Where does the string "value" occur in the records? Copy each line that holds it.

= SOURCE RECORDS =
******

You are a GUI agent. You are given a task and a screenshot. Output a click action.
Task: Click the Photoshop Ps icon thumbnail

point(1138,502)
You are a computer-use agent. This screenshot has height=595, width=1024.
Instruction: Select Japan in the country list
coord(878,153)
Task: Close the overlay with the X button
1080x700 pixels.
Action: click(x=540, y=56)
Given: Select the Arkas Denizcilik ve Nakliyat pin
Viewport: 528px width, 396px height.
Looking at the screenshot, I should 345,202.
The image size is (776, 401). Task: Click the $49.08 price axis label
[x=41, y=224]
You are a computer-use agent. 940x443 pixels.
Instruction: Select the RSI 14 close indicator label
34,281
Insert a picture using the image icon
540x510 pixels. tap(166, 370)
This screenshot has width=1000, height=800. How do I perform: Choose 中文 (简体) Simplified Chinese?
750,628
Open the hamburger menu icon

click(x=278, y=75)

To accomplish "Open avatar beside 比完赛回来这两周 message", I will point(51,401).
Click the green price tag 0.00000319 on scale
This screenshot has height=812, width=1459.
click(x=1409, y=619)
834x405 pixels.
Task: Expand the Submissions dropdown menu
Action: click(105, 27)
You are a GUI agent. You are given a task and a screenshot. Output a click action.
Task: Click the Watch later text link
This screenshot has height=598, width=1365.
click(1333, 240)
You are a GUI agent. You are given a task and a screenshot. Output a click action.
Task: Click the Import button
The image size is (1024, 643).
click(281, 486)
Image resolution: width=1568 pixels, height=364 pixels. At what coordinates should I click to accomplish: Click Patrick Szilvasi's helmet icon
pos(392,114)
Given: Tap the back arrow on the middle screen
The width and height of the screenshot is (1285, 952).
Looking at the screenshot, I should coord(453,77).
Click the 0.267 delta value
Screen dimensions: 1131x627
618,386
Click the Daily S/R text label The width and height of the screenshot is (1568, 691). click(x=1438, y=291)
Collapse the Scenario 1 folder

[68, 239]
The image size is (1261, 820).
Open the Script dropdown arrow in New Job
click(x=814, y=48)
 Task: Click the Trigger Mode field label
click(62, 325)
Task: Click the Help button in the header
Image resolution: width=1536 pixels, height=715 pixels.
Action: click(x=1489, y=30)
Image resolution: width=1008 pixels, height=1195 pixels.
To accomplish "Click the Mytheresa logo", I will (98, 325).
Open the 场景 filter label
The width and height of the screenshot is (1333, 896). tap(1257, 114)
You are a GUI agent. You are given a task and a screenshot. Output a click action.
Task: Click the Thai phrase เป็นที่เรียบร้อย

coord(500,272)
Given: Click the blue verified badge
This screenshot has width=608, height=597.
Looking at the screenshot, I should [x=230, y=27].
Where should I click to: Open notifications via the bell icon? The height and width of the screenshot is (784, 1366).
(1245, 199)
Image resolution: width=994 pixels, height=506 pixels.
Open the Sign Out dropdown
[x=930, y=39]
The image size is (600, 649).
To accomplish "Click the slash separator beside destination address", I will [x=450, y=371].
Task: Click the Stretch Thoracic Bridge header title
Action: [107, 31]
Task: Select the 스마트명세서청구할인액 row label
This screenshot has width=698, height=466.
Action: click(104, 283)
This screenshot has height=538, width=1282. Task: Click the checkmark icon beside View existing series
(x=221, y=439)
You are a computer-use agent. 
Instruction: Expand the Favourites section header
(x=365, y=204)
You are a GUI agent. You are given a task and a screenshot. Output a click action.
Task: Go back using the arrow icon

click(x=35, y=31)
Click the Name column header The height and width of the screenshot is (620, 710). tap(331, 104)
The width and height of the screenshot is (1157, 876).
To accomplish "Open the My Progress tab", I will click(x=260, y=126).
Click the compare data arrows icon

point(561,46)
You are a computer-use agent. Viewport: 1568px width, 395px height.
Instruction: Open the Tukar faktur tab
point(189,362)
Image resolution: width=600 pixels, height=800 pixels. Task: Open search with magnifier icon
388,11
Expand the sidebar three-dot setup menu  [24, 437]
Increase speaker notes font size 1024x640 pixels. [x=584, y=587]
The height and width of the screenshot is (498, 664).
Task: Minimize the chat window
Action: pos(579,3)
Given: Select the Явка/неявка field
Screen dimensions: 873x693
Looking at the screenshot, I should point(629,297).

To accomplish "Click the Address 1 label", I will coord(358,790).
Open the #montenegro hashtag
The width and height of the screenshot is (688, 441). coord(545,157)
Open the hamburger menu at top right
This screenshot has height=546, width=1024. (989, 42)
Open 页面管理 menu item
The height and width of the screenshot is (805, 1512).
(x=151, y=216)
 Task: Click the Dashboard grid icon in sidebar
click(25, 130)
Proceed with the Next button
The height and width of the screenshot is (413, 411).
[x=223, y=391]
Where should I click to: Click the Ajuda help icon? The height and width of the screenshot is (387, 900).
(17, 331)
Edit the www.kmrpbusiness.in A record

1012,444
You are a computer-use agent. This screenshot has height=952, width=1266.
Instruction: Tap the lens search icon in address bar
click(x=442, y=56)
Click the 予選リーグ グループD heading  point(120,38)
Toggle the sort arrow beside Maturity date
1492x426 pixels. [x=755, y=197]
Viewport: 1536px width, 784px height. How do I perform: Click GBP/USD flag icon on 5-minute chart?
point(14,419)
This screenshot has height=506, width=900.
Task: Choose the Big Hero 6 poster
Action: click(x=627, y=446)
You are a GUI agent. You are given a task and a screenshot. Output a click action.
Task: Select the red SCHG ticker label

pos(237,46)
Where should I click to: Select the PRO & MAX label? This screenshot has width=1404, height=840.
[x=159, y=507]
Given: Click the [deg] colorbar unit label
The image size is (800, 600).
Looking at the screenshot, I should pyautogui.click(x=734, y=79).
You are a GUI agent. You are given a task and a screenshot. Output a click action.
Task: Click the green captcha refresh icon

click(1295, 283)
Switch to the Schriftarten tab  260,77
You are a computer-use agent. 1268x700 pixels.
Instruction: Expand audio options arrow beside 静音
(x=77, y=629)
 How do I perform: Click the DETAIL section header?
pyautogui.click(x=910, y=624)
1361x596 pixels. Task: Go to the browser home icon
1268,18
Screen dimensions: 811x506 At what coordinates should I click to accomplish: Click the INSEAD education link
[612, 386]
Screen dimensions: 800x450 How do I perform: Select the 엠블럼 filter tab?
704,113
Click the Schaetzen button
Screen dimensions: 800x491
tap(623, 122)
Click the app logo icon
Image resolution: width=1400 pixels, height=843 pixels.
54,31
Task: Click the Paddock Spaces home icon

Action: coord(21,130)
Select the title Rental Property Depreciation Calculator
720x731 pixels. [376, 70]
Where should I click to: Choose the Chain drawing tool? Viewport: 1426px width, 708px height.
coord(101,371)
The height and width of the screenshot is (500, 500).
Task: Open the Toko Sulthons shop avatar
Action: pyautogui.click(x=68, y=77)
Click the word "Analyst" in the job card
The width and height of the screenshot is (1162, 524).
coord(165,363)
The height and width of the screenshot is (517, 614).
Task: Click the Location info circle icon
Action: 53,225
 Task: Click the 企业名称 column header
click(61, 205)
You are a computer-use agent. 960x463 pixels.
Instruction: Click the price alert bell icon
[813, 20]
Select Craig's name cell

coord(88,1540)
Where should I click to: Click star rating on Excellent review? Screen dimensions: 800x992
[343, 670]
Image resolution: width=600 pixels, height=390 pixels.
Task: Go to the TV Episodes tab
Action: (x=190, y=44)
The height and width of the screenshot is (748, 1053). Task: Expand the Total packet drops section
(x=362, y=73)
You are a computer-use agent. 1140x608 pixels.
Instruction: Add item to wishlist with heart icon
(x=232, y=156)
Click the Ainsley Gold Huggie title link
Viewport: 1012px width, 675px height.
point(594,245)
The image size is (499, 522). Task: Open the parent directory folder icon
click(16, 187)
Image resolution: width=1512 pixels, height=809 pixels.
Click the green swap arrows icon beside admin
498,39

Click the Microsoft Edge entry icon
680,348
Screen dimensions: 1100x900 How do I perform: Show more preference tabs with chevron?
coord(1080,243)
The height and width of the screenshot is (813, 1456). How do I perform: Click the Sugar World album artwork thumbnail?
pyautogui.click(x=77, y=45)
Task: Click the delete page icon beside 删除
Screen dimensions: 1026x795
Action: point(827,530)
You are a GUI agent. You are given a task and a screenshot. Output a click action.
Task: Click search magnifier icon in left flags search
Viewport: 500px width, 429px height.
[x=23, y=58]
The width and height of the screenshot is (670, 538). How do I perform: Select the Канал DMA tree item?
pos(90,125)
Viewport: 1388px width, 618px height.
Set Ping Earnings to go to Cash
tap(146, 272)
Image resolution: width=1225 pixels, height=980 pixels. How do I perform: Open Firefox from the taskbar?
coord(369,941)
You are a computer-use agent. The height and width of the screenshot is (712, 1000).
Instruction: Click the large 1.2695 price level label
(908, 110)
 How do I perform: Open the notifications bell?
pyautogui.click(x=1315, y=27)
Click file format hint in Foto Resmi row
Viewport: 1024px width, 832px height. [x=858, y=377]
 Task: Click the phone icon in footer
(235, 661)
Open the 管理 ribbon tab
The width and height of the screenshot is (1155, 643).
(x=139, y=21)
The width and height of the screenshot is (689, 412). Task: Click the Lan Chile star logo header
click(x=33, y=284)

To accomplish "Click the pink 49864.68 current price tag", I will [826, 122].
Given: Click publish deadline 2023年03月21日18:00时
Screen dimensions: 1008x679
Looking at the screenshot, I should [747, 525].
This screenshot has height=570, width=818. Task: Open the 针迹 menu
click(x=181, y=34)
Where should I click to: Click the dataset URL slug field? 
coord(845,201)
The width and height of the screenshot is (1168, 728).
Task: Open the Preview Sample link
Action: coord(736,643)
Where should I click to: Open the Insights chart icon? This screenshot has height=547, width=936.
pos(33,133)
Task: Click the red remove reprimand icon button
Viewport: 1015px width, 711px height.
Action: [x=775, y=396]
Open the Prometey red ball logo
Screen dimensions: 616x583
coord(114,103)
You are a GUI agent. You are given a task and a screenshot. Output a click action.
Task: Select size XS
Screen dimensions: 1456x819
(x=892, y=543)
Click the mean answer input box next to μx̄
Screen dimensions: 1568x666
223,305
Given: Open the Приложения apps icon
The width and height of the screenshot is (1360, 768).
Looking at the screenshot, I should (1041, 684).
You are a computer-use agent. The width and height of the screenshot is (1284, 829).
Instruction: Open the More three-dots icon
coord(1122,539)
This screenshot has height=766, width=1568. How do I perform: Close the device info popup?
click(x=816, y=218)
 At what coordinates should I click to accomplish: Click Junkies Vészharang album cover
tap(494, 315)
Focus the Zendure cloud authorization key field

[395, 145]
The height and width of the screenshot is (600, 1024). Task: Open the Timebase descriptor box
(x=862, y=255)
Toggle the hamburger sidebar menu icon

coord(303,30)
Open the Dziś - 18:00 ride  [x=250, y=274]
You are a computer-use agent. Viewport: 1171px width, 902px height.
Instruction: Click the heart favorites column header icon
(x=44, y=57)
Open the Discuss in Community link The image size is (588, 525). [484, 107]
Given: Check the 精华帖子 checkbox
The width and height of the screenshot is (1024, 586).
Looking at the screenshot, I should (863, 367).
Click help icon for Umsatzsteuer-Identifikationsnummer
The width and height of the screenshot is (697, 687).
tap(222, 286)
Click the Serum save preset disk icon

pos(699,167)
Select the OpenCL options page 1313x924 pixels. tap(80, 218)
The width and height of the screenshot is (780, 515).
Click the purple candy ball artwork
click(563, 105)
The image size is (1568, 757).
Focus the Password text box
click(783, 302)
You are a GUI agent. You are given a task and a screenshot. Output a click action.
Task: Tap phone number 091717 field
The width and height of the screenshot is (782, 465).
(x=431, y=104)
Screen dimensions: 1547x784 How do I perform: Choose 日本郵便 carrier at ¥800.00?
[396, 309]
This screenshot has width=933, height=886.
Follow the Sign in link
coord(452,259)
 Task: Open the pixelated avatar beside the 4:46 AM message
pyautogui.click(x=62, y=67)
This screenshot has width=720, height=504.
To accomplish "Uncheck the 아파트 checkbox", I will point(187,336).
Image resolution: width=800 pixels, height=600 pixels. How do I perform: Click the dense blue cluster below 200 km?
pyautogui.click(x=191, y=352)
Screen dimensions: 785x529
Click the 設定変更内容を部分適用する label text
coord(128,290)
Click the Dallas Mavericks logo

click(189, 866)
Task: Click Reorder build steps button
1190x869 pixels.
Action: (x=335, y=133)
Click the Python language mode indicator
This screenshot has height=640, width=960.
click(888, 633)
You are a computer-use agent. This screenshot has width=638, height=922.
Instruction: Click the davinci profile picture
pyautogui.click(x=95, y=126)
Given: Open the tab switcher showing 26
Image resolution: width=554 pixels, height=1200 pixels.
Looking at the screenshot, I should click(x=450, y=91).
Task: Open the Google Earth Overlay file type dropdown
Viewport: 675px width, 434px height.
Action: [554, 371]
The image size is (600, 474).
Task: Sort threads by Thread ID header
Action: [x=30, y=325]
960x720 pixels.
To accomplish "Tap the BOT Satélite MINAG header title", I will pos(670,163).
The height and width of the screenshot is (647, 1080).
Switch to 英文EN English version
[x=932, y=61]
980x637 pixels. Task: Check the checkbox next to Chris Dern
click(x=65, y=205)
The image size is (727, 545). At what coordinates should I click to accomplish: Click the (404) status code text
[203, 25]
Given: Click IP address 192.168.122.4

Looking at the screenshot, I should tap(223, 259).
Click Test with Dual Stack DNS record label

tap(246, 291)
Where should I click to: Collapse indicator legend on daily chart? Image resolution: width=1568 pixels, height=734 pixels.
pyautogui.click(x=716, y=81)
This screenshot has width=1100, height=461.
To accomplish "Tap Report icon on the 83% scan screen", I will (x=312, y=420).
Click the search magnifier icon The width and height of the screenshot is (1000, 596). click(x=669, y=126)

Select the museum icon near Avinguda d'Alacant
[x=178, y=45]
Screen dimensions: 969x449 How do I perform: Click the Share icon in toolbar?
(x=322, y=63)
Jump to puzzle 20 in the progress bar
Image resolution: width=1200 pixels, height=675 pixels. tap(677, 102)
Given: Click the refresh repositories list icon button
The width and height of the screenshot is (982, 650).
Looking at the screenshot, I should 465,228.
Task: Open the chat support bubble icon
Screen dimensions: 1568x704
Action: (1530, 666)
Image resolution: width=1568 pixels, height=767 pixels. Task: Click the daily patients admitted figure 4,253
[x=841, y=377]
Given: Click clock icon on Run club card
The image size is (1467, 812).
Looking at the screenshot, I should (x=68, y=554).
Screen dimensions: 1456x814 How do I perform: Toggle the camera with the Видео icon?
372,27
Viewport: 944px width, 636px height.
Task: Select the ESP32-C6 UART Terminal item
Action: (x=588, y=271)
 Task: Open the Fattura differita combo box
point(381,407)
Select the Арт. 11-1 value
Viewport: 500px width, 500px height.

******

= EXERCISE OUTPUT =
Click the 0.267 delta value
Select the Арт. 11-1 value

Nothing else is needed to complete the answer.